▶ **EXERCISE DIRECTIONS**
Pictures in the listing do not belong in the copy, which should repeat exactly the lines from the one holding "You are a GUI" through the last line.

▶ **MATERIALS PROVIDED**
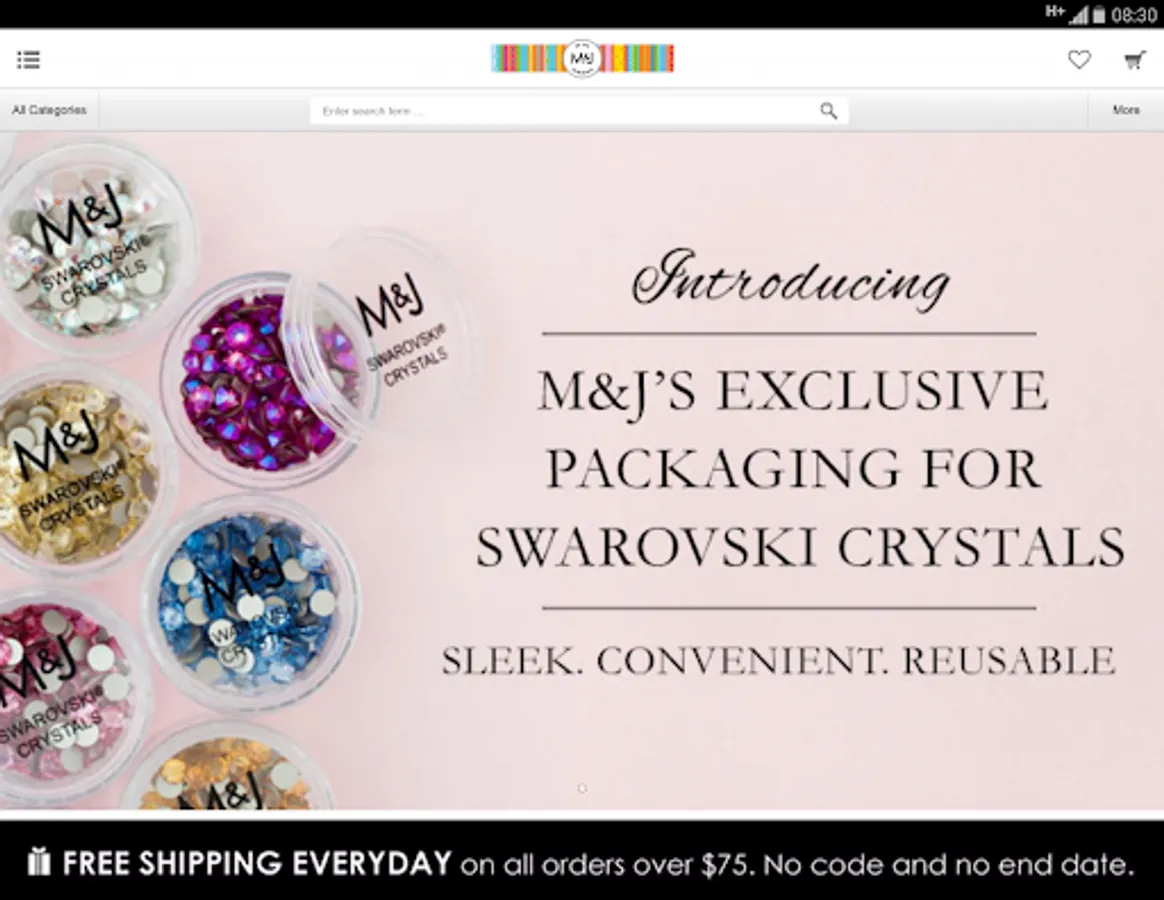
Task: Open the hamburger list menu icon
Action: (x=28, y=59)
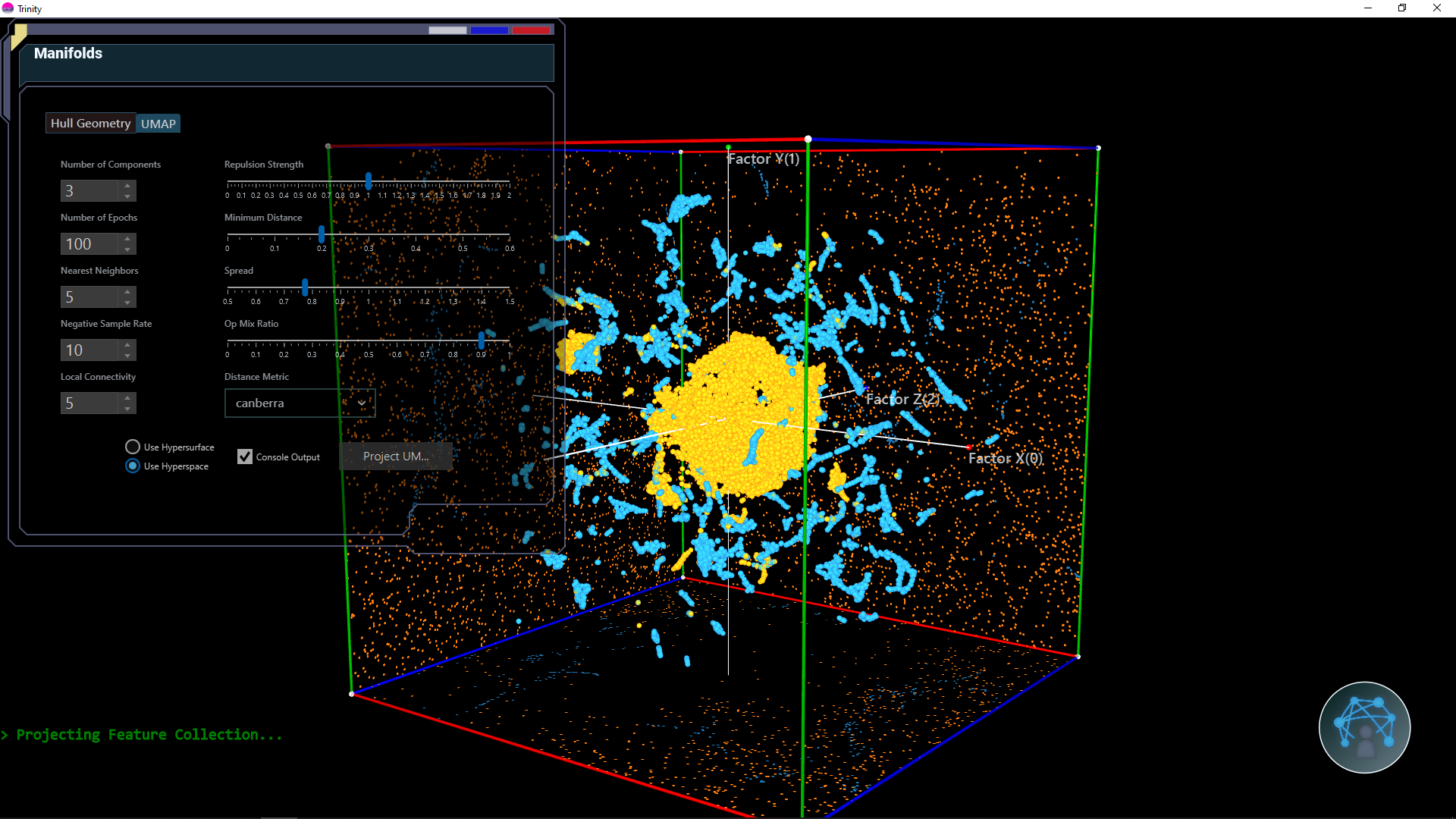Click the Number of Epochs stepper up arrow
The image size is (1456, 819).
(x=127, y=238)
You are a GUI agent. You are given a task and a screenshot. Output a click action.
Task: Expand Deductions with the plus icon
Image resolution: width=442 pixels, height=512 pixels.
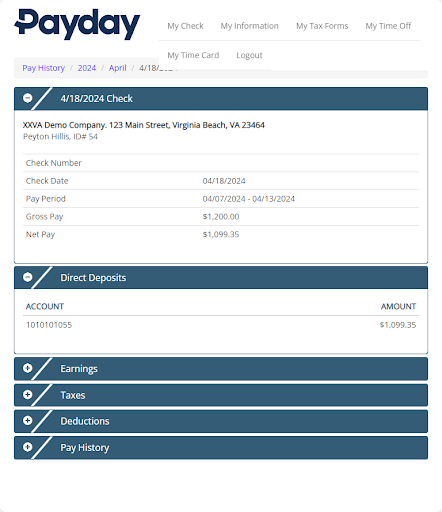tap(28, 421)
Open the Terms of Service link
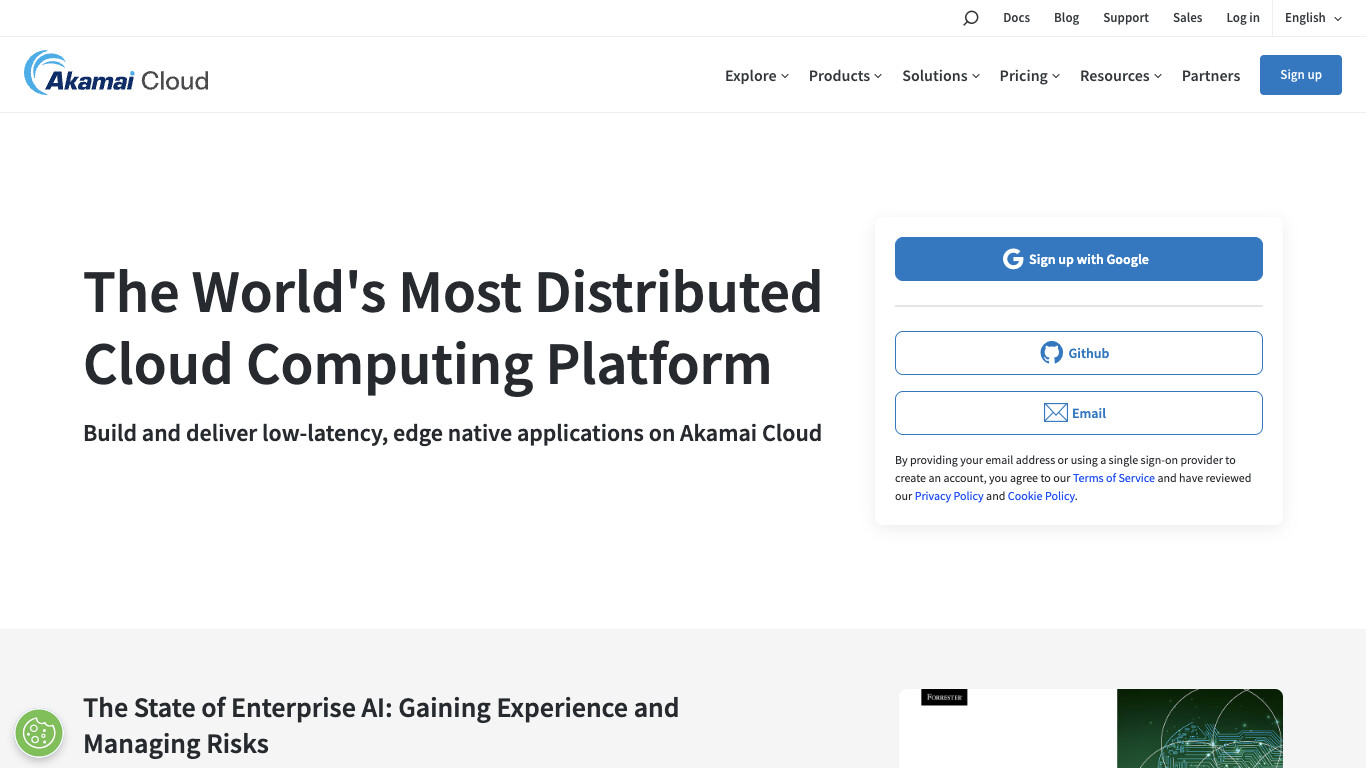This screenshot has height=768, width=1366. click(x=1113, y=477)
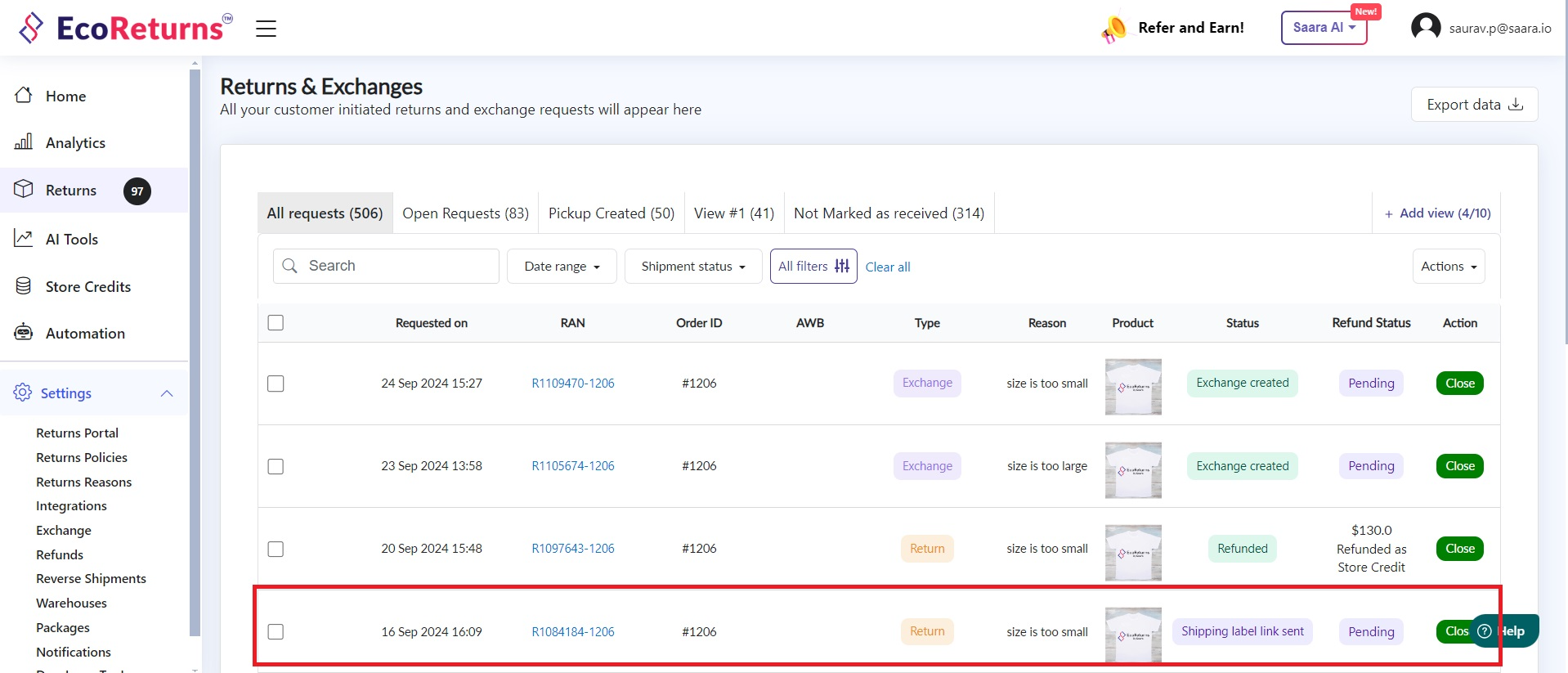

▶ **COMPLETED TASK**
You are a GUI agent. You are given a task and a screenshot. Output a click action.
Task: Expand Deductions with the plus icon
Image resolution: width=442 pixels, height=512 pixels.
tap(28, 421)
Open the Terms of Service link
This screenshot has height=768, width=1366. click(x=1113, y=477)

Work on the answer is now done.